HONOLULU -- The University of California's first-year coach, Steve Mariucci, remembers growing up in Iron Mountain on Michigan's frigid Upper Peninsula.
"I don't hunt or fish," said Mariucci. "And if you grow up in those parts and don't hunt and fish between shoveling snow, you were considered different. But there was no way I could sit around with a pole and wait for something to bite."
No way, indeed. Seemingly, Mariucci has been on the move since leaving Iron Mountain and is considered one of college football coaching's rising stars.
He has much in common with Naval Academy counterpart Charlie Weatherbie, whose Midshipmen will play the Bears in the Aloha Bowl on Christmas Day. Both coaches are 40 and upbeat. More importantly, each quickly turned around a struggling program.
It took Weatherbie two years to produce Navy's first winning season (8-3) since 1982. Mariucci inherited a team in chaos that had won only seven of 22 games the previous two years.
Fresh from tutoring quarterback Brett Favre with the Green Bay Packers, Mariucci guided Cal to five straight victories, including a 22-15 upset of Southern California that earned the Bears a No. 21 ranking.
A season-ending knee injury to star running back Tarik Smith and the loss of several offensive linemen led to a 1-5 slide and 6-5 finish. But Mariucci's magnetism has Cal alumni and supporters convinced that the Bears soon will be Rose Bowl regulars.
He has been described by the California media as part Vince Lombardi and part Billy Graham.
"That's how I coach," he said. "I go 100 miles an hour."
The first thing Mariucci did upon greeting his players last spring was to establish the discipline that was sadly lacking under predecessor Keith Gilbertson. He barred cellular phones and beepers from team meetings and instituted a strict dress code.
"The biggest thing was when he first came here he laid down the law," said senior defensive end Andy Jacobs. "He said, 'This is how it's going to be. Jump on the train or get out of the way.' "
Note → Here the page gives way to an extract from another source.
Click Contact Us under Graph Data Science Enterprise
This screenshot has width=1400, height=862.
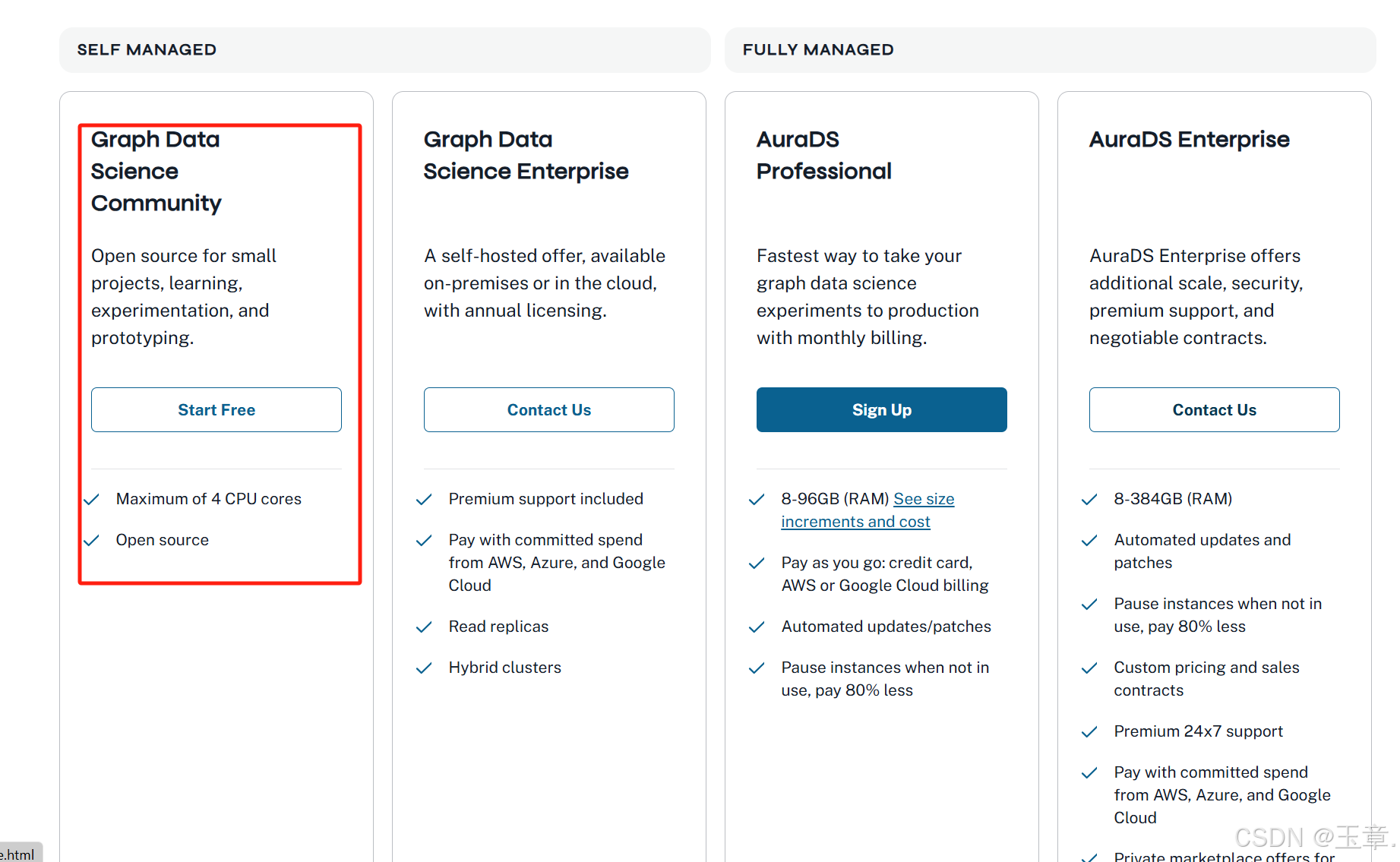point(548,410)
As a case in point, fullback John Tavake, frustrated in preseason practice, had punched a hole in the locker room wall. Mariucci ordered Tavake to patch and paint the hole while he filmed a video to use as an example to others.
"Everybody in this world likes structure. You need it, and these kids were yearning for it," Mariucci said.
Said senior Todd Stewart, "It wasn't like we had a lot of bad people on our team that needed a spanking, but we needed direction, and Coach Mariucci provided it."
An All-America quarterback at Northern Michigan, where he led the team to a Division II championship as a sophomore in 1975, Mariucci signed with the Hamilton Tiger-Cats of the Canadian Football League after graduating in 1977, but quickly decided to pursue a coaching career.
There were stops as an assistant at Cal State-Fullerton, Louisville and UCLA and with the Orlando Renegades in the short-lived U.S. Football League. He then joined the staff at Cal as offensive coordinator and was considered the heir apparent when Bruce Snyder was fired in 1991.
He wept publicly when he was passed over in favor of Gilbertson, but the next day, Packers coach Mike Holmgren hired him as quarterbacks coach. He helped transform Favre into the NFL's Most Valuable Player.
"It was a tough decision to leave Green Bay this year and lose a chance to go to a Super Bowl," Mariucci said. "It had to be a special job to tempt me, and Cal was where I wanted to be."
Mariucci borrows from coaching minds such as Holmgren and John Robinson, now back at USC. He also studied the West Coast offense, a controlled passing attack first credited to former San Francisco 49ers coach Bill Walsh.
When Cal's running game sputtered, Mariucci turned to senior quarterback Pat Barnes, who produced a school-record 3,499 yards passing and 31 touchdowns.
Mariucci also has proved a master psychologist, convincing his team that "the fourth quarter is ours." Cal beat Oregon State, 48-42, in a seven-quarter overtime thriller, and Arizona, 56-55, in a four-overtime marathon that made Division I-A history by lasting 3 hours, 36 minutes.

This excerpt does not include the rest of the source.